STUDIO CITY, Calif. -- Ed Begley Jr. leads what seems an enviable life.

He has a show in its second season on HGTV called Living With Ed. Next month he's jetting off to New York to be in Woody Allen's latest movie. His résumé reads like a history of boomer TV, and the residuals from six years on the 1980s hospital drama St. Elsewhere still trickle in.

But when Hollywood friends come for parties, they often leave his home depressed.

"They look around at this two-bedroom, 1½-bath house in the (San Fernando) Valley and they say, 'Forty-one years in the business and that's all he has to show for it?' " he says, gesturing to his lovely but admittedly un-palatial 1936 home.

But Begley is living the green life.

The money others might spend on a fancy house and big cars, Begley, 59, puts to infrastructure. Solar panels on his roof track the sun. The latest electric car sits in his garage next to a bank of batteries. In the basement, a high-tech heating system uses sun-warmed water.

From the outside, his house wouldn't look out of place on the 1960s sitcom My Three Sons, where Begley made his acting debut at 17.

It was in the 1970s, when he'd graduated to pop-culture-icon shows like Room 222, Mannix, Adam-12 and Nanny and the Professor, that Begley reached a turning point. He'd grown up in Los Angeles, "choking on the horrible smog. By 1970, I'd had a bellyful," he says.
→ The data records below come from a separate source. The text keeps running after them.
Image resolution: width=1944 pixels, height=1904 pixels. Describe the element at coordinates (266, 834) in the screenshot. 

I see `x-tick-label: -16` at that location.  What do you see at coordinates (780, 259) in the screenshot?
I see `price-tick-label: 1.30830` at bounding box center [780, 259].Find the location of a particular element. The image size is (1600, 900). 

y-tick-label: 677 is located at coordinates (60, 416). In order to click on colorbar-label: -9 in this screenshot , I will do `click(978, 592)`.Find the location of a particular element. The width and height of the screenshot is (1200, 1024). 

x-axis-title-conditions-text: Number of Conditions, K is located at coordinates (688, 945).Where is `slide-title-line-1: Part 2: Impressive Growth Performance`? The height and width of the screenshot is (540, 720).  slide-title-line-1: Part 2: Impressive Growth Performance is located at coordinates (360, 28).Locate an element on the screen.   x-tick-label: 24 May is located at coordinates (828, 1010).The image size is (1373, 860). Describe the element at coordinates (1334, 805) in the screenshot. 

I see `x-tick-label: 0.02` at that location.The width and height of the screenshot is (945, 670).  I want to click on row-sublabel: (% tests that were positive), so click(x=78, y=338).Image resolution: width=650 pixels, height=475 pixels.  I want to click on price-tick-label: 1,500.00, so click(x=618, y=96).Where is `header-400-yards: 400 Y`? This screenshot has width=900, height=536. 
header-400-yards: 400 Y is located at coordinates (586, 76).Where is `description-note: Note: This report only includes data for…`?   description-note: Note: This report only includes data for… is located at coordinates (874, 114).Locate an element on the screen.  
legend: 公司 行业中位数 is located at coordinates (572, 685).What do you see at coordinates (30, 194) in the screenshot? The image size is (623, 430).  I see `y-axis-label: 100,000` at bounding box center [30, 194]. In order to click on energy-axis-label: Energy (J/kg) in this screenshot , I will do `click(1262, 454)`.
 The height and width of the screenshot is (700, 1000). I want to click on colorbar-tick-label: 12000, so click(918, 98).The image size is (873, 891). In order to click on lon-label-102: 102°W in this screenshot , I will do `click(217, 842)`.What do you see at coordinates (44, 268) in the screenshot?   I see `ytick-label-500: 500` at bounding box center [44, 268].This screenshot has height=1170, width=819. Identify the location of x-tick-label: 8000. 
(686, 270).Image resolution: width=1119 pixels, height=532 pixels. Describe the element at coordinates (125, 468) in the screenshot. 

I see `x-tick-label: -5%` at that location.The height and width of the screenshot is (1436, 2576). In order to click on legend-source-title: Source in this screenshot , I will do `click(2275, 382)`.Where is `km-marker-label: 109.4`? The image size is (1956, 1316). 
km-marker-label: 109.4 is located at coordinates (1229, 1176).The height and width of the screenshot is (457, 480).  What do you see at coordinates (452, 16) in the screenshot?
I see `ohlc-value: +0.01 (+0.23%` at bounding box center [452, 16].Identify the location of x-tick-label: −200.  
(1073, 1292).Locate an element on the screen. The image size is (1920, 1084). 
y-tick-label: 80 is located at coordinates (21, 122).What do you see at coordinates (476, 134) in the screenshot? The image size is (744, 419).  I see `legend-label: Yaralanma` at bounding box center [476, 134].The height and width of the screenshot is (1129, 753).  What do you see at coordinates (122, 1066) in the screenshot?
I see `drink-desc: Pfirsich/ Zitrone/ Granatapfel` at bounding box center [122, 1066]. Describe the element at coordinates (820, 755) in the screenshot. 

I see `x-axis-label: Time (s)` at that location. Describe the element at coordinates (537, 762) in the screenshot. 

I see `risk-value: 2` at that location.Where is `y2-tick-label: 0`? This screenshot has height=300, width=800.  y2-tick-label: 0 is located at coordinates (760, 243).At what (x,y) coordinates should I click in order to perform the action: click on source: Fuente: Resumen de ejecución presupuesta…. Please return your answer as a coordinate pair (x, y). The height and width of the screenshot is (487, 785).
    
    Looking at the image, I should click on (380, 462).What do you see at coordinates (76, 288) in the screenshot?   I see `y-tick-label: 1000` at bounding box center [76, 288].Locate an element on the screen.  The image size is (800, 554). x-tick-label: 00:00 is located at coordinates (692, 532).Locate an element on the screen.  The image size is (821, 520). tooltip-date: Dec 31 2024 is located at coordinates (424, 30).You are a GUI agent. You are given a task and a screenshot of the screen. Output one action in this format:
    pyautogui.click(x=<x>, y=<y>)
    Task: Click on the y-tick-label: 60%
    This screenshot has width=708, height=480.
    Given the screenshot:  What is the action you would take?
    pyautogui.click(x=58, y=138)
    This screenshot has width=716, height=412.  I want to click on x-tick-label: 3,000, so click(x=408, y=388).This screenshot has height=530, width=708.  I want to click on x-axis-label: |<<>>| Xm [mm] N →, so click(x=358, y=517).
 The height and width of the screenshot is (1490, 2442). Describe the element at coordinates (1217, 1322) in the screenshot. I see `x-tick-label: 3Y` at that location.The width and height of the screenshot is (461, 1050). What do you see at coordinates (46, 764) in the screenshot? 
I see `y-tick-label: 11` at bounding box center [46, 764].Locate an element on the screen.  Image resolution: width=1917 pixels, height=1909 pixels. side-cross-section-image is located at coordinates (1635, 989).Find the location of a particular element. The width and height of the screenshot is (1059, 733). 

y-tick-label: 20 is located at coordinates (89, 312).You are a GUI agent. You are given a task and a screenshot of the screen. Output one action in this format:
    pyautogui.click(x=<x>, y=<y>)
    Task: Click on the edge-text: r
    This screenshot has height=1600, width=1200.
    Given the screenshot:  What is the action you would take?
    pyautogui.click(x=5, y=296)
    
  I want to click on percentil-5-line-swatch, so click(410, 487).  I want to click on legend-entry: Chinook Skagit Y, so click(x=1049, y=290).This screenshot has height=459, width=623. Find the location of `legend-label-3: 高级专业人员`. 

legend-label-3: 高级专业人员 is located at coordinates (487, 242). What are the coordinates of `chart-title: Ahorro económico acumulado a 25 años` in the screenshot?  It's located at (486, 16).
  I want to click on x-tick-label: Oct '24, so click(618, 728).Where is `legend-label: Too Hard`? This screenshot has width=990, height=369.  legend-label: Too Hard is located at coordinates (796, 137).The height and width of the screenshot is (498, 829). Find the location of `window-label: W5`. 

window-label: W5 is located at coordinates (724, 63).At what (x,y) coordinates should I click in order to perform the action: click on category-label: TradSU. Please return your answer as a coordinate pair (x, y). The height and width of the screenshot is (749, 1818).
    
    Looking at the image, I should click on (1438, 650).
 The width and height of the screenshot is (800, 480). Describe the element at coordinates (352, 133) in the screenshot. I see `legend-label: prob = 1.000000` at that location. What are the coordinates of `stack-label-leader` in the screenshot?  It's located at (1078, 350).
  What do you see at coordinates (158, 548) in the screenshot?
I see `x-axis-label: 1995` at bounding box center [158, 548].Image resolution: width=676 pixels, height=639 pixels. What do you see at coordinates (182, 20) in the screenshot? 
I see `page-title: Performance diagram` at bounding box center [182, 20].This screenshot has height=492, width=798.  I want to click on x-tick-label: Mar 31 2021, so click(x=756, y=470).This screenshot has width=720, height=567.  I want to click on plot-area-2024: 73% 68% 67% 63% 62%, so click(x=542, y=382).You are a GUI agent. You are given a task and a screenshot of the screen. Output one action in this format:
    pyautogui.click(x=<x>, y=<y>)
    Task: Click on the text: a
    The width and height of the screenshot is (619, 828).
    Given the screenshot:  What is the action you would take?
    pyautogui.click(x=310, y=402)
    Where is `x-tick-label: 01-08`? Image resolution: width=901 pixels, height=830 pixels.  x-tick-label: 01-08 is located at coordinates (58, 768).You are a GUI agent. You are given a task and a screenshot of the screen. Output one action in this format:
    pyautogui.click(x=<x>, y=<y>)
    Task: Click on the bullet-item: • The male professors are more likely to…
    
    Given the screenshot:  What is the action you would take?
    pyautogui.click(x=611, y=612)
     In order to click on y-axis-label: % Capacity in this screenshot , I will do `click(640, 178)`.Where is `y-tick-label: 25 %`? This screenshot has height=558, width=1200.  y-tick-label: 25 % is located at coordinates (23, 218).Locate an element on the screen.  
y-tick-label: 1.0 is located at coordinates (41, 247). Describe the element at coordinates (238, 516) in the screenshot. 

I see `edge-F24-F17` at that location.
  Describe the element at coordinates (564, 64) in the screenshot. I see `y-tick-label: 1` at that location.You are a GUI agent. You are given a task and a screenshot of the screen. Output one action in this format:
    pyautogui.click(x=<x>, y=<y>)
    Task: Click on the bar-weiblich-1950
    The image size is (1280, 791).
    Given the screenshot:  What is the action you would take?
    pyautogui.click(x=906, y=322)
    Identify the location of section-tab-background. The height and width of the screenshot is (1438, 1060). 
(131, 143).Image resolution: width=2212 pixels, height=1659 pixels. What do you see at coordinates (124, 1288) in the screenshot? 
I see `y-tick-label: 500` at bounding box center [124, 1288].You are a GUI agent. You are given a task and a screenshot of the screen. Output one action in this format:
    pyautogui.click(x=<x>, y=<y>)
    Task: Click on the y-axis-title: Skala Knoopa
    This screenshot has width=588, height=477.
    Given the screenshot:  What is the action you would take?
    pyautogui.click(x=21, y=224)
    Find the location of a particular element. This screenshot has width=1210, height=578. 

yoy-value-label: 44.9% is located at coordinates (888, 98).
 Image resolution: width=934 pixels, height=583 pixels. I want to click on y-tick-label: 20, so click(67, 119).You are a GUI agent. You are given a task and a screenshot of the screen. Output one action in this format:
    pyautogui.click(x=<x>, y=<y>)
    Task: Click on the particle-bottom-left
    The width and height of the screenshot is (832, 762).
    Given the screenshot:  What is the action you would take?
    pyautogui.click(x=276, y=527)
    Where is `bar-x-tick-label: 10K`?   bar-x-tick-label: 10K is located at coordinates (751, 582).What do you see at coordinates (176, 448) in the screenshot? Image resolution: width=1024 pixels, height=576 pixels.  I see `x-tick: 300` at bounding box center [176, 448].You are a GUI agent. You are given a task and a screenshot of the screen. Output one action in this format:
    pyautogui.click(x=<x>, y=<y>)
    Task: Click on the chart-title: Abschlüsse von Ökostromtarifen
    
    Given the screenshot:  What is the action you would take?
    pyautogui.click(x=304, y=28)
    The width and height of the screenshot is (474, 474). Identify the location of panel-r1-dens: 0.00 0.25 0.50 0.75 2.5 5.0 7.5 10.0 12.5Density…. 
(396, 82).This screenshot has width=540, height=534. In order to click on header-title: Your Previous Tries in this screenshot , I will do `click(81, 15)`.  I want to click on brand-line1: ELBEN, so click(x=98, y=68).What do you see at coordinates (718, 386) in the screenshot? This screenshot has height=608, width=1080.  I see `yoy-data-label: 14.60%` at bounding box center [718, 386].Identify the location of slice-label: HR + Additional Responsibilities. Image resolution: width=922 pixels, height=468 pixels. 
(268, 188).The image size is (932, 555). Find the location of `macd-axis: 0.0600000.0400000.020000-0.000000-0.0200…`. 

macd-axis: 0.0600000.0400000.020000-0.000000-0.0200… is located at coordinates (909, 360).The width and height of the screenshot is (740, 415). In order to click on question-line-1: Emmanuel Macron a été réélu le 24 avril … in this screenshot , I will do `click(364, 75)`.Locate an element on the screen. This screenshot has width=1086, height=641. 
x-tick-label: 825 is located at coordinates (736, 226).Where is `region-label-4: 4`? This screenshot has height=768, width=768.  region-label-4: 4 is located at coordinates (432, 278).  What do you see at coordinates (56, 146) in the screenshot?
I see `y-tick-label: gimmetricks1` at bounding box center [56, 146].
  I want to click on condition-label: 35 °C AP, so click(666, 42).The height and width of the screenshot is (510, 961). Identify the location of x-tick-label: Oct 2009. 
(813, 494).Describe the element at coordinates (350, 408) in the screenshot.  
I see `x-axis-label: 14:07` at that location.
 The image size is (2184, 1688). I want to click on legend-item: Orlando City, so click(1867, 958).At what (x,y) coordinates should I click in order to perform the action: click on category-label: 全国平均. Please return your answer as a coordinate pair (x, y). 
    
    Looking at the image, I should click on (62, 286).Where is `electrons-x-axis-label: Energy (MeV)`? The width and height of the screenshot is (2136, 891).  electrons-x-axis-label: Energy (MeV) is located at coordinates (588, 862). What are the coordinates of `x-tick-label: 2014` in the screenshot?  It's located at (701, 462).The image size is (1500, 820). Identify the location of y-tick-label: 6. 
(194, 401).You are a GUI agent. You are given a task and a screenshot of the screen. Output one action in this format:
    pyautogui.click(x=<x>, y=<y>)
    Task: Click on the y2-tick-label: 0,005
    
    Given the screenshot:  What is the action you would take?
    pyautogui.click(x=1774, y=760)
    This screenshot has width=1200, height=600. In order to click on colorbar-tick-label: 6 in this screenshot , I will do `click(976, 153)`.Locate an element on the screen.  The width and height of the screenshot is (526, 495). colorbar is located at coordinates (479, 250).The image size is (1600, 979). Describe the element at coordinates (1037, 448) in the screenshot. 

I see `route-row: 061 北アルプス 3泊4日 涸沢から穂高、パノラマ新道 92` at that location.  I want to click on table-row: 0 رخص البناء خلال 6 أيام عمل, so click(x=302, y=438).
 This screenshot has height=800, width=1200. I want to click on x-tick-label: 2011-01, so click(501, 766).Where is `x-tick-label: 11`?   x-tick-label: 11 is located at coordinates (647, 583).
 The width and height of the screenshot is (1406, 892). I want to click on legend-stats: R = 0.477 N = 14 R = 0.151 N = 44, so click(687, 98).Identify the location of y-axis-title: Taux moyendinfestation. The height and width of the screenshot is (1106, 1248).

He changed his life, adopting an eco-friendly lifestyle that was highly unusual at the time.

For the past 38 years he has stayed true to his beliefs, driving electric cars before George Clooney got his driver's license, eating vegetarian before Woody Harrelson eschewed meat, and diminishing his carbon footprint years before Al Gore spoke of inconvenient truths.

Begley says he has never been shrill about his beliefs. He just lives his life as he thinks is appropriate and lets others live theirs, giving advice only when he's asked.

But when a TV production company did the asking, his advice suddenly got a much broader audience. His show, Living With Ed, chronicles a low-carbon (him)/high-makeup (her) marriage to Rachelle Carson-Begley, and along the way shows regular people how they can "pick the low-hanging fruit" and live a greener, less-expensive life without moving into a cave.

He also has a new book out, Living Like Ed: A Guide to the Eco-Friendly Life (Clarkson Potter, $18).

It all started with friends Joe Brutsman and Tony Peck, who had been listening to Begley and his wife bicker good-naturedly for years over living well vs. living ecologically. In addition to being actors, they also produce shows, and they saw a serious-yet-funny show in their friends' marriage.